::: SOURCE RECORDS :::

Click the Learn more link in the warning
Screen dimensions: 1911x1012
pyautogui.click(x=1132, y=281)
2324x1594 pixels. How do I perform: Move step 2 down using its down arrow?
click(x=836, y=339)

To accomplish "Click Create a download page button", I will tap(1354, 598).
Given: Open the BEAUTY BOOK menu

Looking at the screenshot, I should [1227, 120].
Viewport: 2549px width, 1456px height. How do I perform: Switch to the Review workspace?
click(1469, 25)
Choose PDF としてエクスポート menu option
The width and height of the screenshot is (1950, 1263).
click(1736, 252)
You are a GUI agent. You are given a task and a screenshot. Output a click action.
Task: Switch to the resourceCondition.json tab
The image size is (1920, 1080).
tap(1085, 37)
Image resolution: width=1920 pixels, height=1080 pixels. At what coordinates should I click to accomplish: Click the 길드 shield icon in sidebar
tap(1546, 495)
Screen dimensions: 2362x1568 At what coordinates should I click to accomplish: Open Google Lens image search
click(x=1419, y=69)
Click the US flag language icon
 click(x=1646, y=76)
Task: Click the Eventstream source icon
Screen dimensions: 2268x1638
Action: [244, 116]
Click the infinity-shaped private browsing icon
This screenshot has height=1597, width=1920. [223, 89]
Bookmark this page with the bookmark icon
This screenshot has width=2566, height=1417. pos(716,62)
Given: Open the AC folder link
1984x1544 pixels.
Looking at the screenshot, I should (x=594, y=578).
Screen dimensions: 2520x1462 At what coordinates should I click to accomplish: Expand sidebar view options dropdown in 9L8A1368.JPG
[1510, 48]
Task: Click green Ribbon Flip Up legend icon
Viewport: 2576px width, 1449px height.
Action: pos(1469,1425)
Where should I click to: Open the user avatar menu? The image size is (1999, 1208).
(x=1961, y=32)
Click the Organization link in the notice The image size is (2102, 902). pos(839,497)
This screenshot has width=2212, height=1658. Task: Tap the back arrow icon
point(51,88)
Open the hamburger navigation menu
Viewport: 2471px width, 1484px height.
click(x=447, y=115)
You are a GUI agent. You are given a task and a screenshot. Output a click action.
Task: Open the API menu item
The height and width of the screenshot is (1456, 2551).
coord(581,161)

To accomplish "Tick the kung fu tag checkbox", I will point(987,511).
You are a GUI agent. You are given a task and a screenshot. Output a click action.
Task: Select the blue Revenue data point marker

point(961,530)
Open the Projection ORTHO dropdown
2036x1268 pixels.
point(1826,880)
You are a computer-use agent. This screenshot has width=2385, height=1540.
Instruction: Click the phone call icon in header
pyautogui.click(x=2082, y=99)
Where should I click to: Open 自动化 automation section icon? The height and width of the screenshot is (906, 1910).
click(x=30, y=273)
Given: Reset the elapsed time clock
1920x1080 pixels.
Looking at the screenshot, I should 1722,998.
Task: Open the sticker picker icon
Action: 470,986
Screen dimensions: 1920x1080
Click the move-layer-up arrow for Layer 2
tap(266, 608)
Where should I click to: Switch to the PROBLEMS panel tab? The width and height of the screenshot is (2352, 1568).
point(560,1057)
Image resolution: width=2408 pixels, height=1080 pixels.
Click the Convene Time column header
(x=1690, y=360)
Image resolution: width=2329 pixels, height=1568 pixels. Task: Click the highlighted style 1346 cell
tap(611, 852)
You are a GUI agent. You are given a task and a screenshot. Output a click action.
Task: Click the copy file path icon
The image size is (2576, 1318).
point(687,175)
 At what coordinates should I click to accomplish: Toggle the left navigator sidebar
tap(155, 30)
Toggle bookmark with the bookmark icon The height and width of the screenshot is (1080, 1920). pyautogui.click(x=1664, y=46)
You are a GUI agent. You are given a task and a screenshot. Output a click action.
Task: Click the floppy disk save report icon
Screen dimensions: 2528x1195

:::

■ WHAT THE TASK REQUIRES
Set down every record above, word for word.

■ TASK ANSWER
Click the Learn more link in the warning
Screen dimensions: 1911x1012
pyautogui.click(x=1132, y=281)
2324x1594 pixels. How do I perform: Move step 2 down using its down arrow?
click(x=836, y=339)

To accomplish "Click Create a download page button", I will tap(1354, 598).
Given: Open the BEAUTY BOOK menu

Looking at the screenshot, I should [1227, 120].
Viewport: 2549px width, 1456px height. How do I perform: Switch to the Review workspace?
click(1469, 25)
Choose PDF としてエクスポート menu option
The width and height of the screenshot is (1950, 1263).
click(1736, 252)
You are a GUI agent. You are given a task and a screenshot. Output a click action.
Task: Switch to the resourceCondition.json tab
The image size is (1920, 1080).
tap(1085, 37)
Image resolution: width=1920 pixels, height=1080 pixels. At what coordinates should I click to accomplish: Click the 길드 shield icon in sidebar
tap(1546, 495)
Screen dimensions: 2362x1568 At what coordinates should I click to accomplish: Open Google Lens image search
click(x=1419, y=69)
Click the US flag language icon
 click(x=1646, y=76)
Task: Click the Eventstream source icon
Screen dimensions: 2268x1638
Action: [244, 116]
Click the infinity-shaped private browsing icon
This screenshot has height=1597, width=1920. [223, 89]
Bookmark this page with the bookmark icon
This screenshot has width=2566, height=1417. pos(716,62)
Given: Open the AC folder link
1984x1544 pixels.
Looking at the screenshot, I should (x=594, y=578).
Screen dimensions: 2520x1462 At what coordinates should I click to accomplish: Expand sidebar view options dropdown in 9L8A1368.JPG
[1510, 48]
Task: Click green Ribbon Flip Up legend icon
Viewport: 2576px width, 1449px height.
Action: pos(1469,1425)
Where should I click to: Open the user avatar menu? The image size is (1999, 1208).
(x=1961, y=32)
Click the Organization link in the notice The image size is (2102, 902). pos(839,497)
This screenshot has width=2212, height=1658. Task: Tap the back arrow icon
point(51,88)
Open the hamburger navigation menu
Viewport: 2471px width, 1484px height.
click(x=447, y=115)
You are a GUI agent. You are given a task and a screenshot. Output a click action.
Task: Open the API menu item
The height and width of the screenshot is (1456, 2551).
coord(581,161)

To accomplish "Tick the kung fu tag checkbox", I will point(987,511).
You are a GUI agent. You are given a task and a screenshot. Output a click action.
Task: Select the blue Revenue data point marker

point(961,530)
Open the Projection ORTHO dropdown
2036x1268 pixels.
point(1826,880)
You are a computer-use agent. This screenshot has width=2385, height=1540.
Instruction: Click the phone call icon in header
pyautogui.click(x=2082, y=99)
Where should I click to: Open 自动化 automation section icon? The height and width of the screenshot is (906, 1910).
click(x=30, y=273)
Given: Reset the elapsed time clock
1920x1080 pixels.
Looking at the screenshot, I should 1722,998.
Task: Open the sticker picker icon
Action: 470,986
Screen dimensions: 1920x1080
Click the move-layer-up arrow for Layer 2
tap(266, 608)
Where should I click to: Switch to the PROBLEMS panel tab? The width and height of the screenshot is (2352, 1568).
point(560,1057)
Image resolution: width=2408 pixels, height=1080 pixels.
Click the Convene Time column header
(x=1690, y=360)
Image resolution: width=2329 pixels, height=1568 pixels. Task: Click the highlighted style 1346 cell
tap(611, 852)
You are a GUI agent. You are given a task and a screenshot. Output a click action.
Task: Click the copy file path icon
The image size is (2576, 1318).
point(687,175)
 At what coordinates should I click to accomplish: Toggle the left navigator sidebar
tap(155, 30)
Toggle bookmark with the bookmark icon The height and width of the screenshot is (1080, 1920). pyautogui.click(x=1664, y=46)
You are a GUI agent. You are given a task and a screenshot. Output a click action.
Task: Click the floppy disk save report icon
Screen dimensions: 2528x1195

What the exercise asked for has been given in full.